Would you return the data exactly as given, except for its pictures?

◆ ◆ ◆ ◆ ◆ ◆ ◆

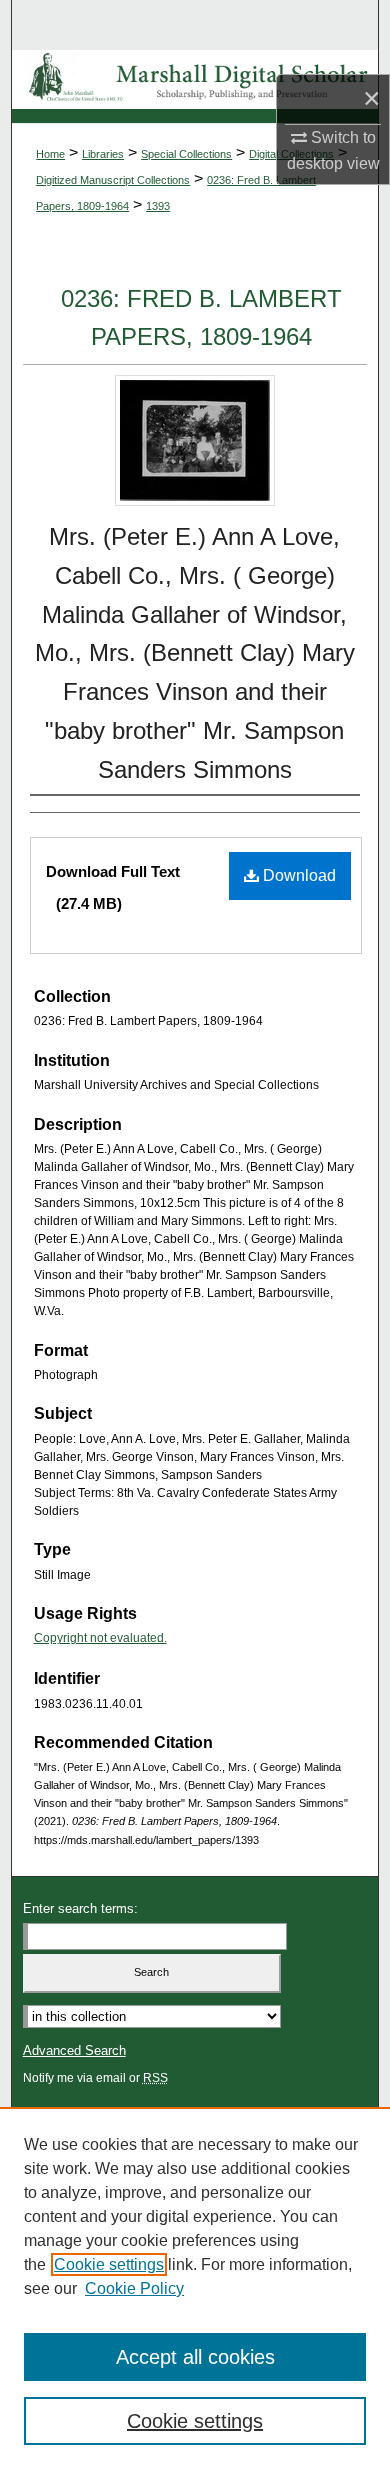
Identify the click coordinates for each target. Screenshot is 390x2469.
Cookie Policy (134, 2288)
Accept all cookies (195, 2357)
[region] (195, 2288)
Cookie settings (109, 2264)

◆ ◆ ◆ ◆ ◆ ◆ ◆

**Answer area**:
Identify the click coordinates for each target. Screenshot is 390x2469.
Cookie Policy (134, 2288)
Accept all cookies (195, 2357)
[region] (195, 2288)
Cookie settings (109, 2264)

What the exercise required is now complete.